Бывает, конечно, что слуга или сын вынуждены, выполняя поручение, забыть о самом себе. У него не найдется досуга для наслаждения жизнью или для страха перед смертью. [Поэтому‑то] вы и можете отправляться.

Дозвольте [мне] повторить то, что [я] когда‑то слыхал. С соседними [царствами] следует поддерживать взаимную дружбу, основанную на верности [в делах]; далеким [царствам] следует [высказывать] преданность в речах. Речи должен кто‑то передавать, а самое трудное на свете – передавать слова радости или гнева одной стороны другой стороне. В радости изливают друг другу слишком много приятных слов, в гневе обрушивают друг на друга слишком много злых слов. [Но] все чрезмерное безрассудно, безрассудное же не внушает доверия. Подозрения и губят того, кто передает речь{7}. Поэтому в «Образцовых речах»{8} и говорится: «передавай неизменной сущность [дела], опускай лишние слова». [Соблюдай это правило] и, возможно, останешься цел.

[Помни], кроме того: искусные борцы начинают мериться силами открыто, а кончают тайным [приемом] – в напряженный [момент] прибегают ко многим хитростям; вино пьют согласно церемониям, соблюдая вначале порядок, кончают же беспорядком – большое возбуждение ведет к чрезмерным наслаждениям. И так во всем. Начинают с извинений, а кончают грубостями. Ничтожное вначале становится огромным к концу. В словах – и ветер и волны <буря>, в делах – победа или поражение. Ветер и волны вызвать нетрудно, но к опасности легко приводят и победа и поражение. Поэтому без [особых] оснований [и высказываются] гневные суждения, [полные] резких, пристрастных слов. Рычат, не выбирая выражений, словно дикие звери с клокочущим дыханием в предсмертной агонии. И злоба растет. [Когда] злоба доходит до высшего предела, [с другой стороны] в ответ почему‑то также непременно появляется негодование. [Если никто] не сознает, отчего [все] началось, то кто может знать, чем [все] кончится?! Поэтому в «Образцовых речах» и говорится: «не отклоняйся от порученного, не настаивай на решении, превысишь меру – [доведешь] до крайностей». [Ибо| отклоняться от порученного, настаивать на решении – опасно. Ведь благоприятное решение приходит не скоро, а неблагоприятного уже не исправить. Не следует ли быть осторожным?

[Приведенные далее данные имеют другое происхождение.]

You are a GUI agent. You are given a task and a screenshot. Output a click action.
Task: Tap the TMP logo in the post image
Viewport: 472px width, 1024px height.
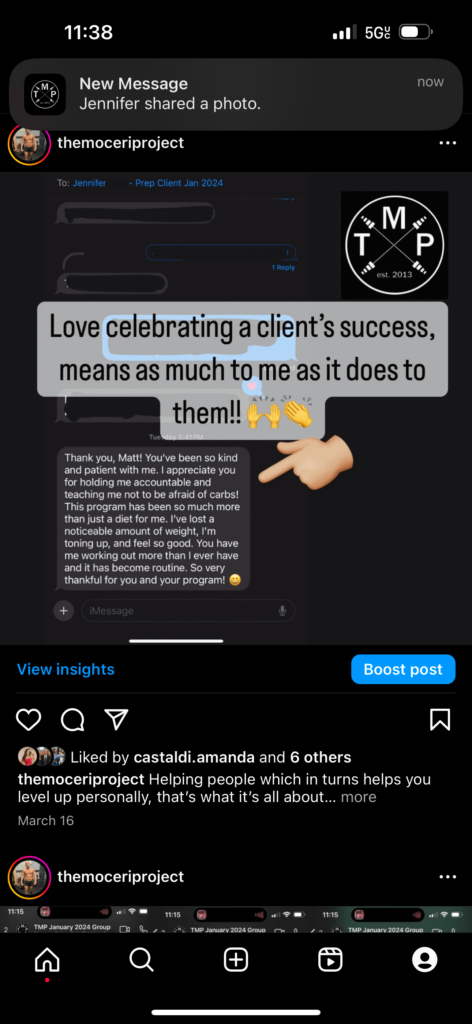tap(394, 245)

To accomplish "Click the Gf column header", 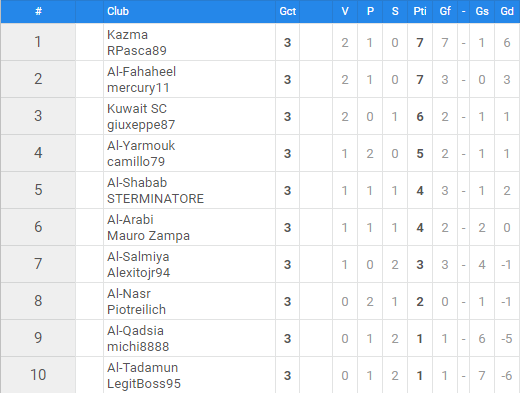I will point(445,11).
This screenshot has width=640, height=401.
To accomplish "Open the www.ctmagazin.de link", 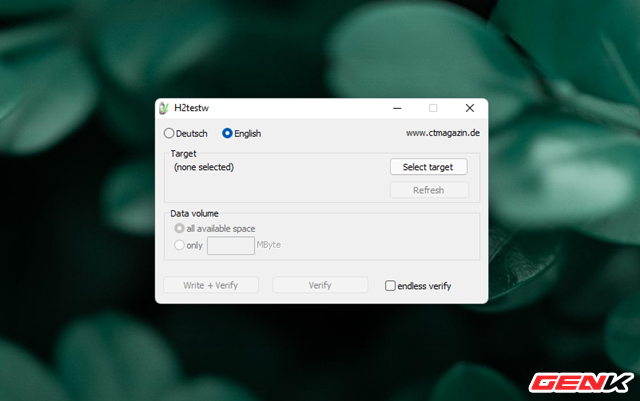I will coord(440,133).
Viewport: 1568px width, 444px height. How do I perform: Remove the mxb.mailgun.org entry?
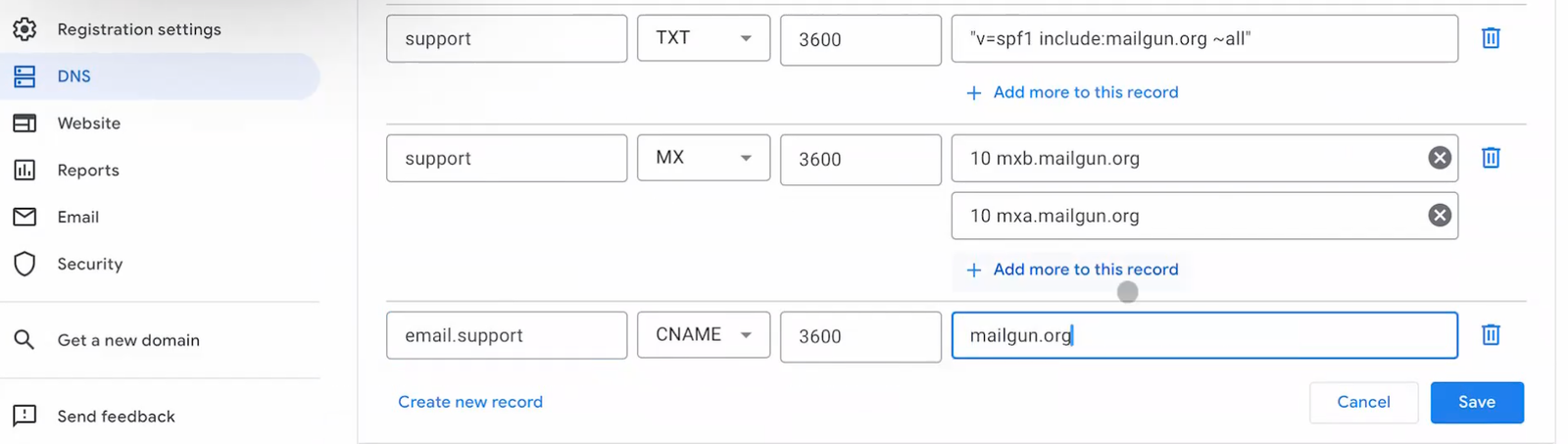coord(1439,158)
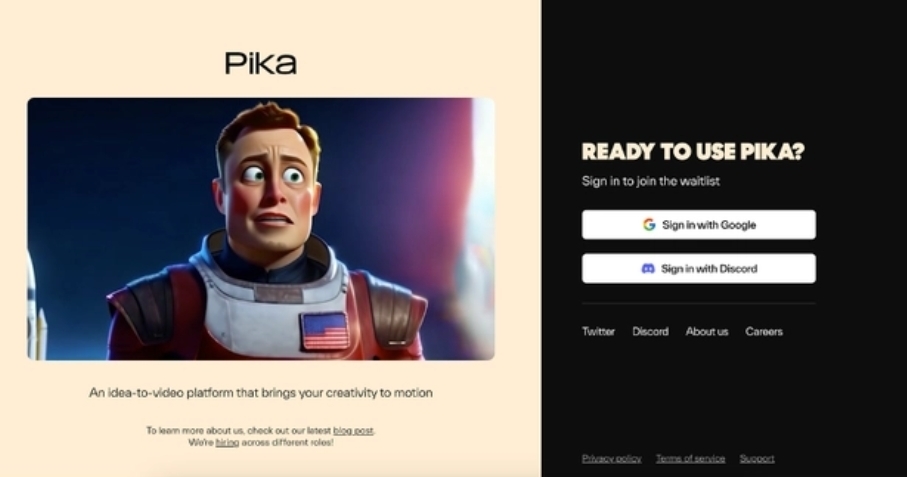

[Для тебя же] лучше всего пользоваться каждой возможностью, чтобы отдохнуть сердцем и, вверяясь неизбежному, укреплять свои чувства. Как добиться ответа [от Ци]? Самое лучшее – ввериться судьбе, но это и самое трудное.

Янь Врата Бытия{9}, готовясь [занять пост] наставника наследника вэйского царя Чудотворного{10}, спросил у Цюй Боюя{11}:

– Как мне поступить в данном случае? У здешнего человека [царя] природная склонность к убийствам. [Если] его не удерживать, опасность будет грозить [всему] нашему царству; [если] же его удерживать, опасность будет грозить мне. Знаний у него хватает, чтобы понять чужие ошибки; но не хватает, чтобы понять собственные.

– Какой замечательный вопрос! – воскликнул Цюй Боюй. – Остерегайся его! Будь с ним осторожен! Будь точен в своем [поведении]! Лучше всего внешне [с ним] сближаться, а в сердце хранить гармонию. Однако и в том и в другом – опасность. Сближение не должно стать глубоким, а [внутренняя] гармония не должна стать явной. [Если] сблизишься глубоко, упадешь и погибнешь; [если внутренняя] гармония будет явной, составит доброе имя и славу, то [она же] обернется бедой, злом. Станет он вести себя, как ребенок, [и ты] веди себя с ним, как ребенок; не станет соблюдать ранга, [и ты] с ним не соблюдай ранга; будет переходить все границы, [и ты] с ним переходи все границы. Достигнешь этого, сможешь с ним тесно сблизиться и освободить [его] от ошибок.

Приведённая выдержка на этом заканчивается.